== Segment start ==

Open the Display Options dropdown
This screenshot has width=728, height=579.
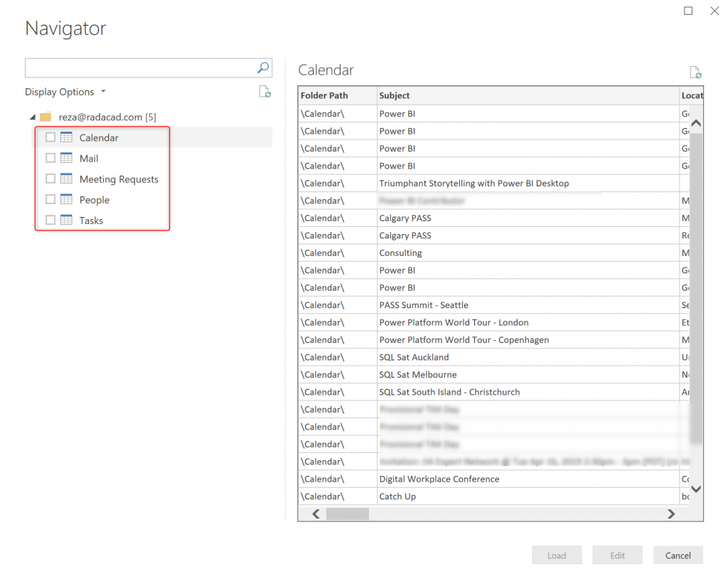pyautogui.click(x=65, y=92)
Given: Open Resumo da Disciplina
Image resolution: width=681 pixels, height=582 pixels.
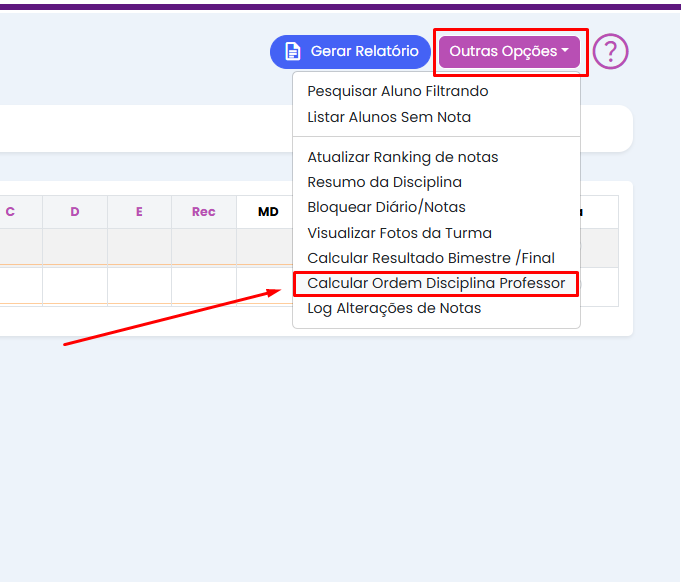Looking at the screenshot, I should (x=384, y=182).
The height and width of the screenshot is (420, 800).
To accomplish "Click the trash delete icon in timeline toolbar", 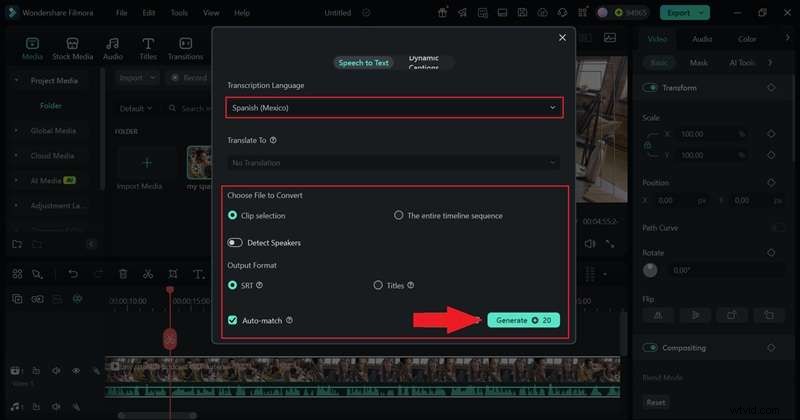I will point(123,274).
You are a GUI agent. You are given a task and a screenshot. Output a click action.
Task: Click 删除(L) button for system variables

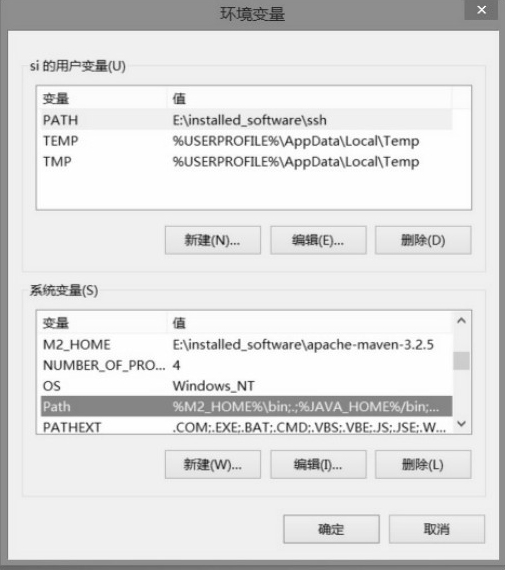point(423,465)
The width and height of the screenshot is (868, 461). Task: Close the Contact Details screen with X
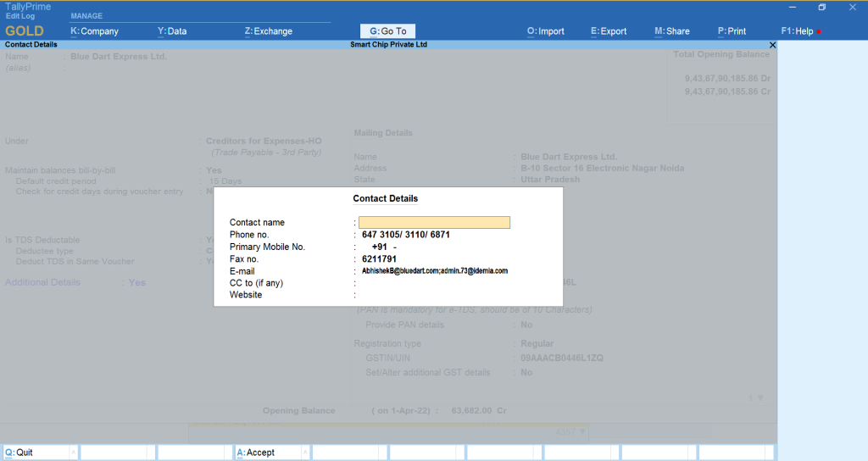pos(771,44)
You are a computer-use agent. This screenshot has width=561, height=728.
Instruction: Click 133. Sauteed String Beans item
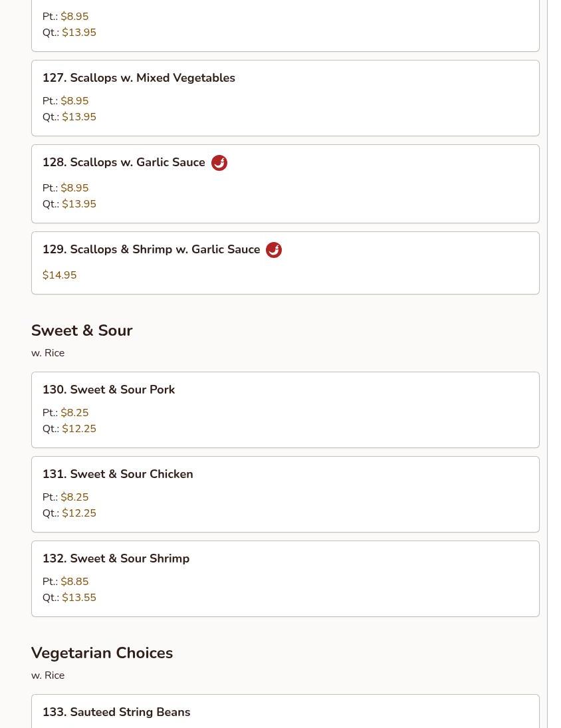pyautogui.click(x=116, y=712)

== Segment end ==

**Aim of the task:** What is wanted is one number: how many lines in the listing hold the string "agent".

**Solution below:** 2